Assessment in higher education is an inherently complex and subjective process. At the heart of this domain lies evaluative judgement, which is pivotal for discerning the quality and value of complex student work (Tai et al. Citation2018, 471). Here, the line between ‘right’ and ‘wrong’ judgements is often blurred (Luo and Chan Citation2023), presenting a significant challenge in achieving a balance between consistent and comparable judgements while dealing with the inherent complexity of standards (Adie, Lloyd, and Beutel Citation2013, 973). This balance is crucial to upholding the integrity of the assessment process and meeting the societal demand for well-qualified professionals. Since grades are meant to reflect students’ competence levels, they impact educational and employment decisions and, in turn, individual career opportunities and societal access to skilled professionals. However, grades alone do not reveal the reasoning and negotiation behind them, leaving us partly in the dark about how decisions are made and thus the consistency and fairness of assessments. Wallander and Molander (Citation2014, 2) compared professionals’ reasoning processes to a ‘black box’, often unseen and unexamined, highlighting the need for more knowledge about these processes. Evaluative judgement in higher education remains underexplored (Tai et al. Citation2018), and limited research has investigated how examiners justify their decisions (Bloxham, Hughes, and Adie Citation2016), especially in specialised contexts such as police education.

This study investigates examiners’ evaluative judgements during real-time moderation discussions (co-grading) in the context of assessing Norwegian police students’ bachelor’s theses. In Norway, the Norwegian Police University College (NPUC) is the sole provider of police education, with the bachelor’s thesis intended as a vital tool in equipping students with knowledge-based competencies for effective policing (NPUC Citation2022a). Adopting a sociomaterial perspective, this approach emphasises the performative and situational nature of assessment. It draws on insights from Fenwick and Edwards (Citation2013) and Ajjawi, Bearman, and Boud (Citation2019) and recognises that evaluative judgement is a dynamic process shaped by human and non-human entities within specific contexts, challenging the representational view of standards as fixed. In line with these theoretical perspectives, this study uses observation data from real-time grading discussions to investigate the nature of evaluative judgement, examining how they are performed in situ.

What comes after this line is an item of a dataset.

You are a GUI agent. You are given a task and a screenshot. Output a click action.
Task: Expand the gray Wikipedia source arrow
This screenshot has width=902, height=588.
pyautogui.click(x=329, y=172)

The aim of this study is to identify the justifications used by examiners during real-time moderation meetings and to examine how these justifications influence the evaluative judgement process. The study provides insights into the reasoning behind grading decisions and their impact on examiners’ evaluative judgements. Furthermore, it provides practical insights for improving assessment practice. The research questions addressed are as follows:

  1. What justifications do examiners use during moderation when assessing bachelor’s theses?

  2. How do these justifications inform the evaluative judgement process?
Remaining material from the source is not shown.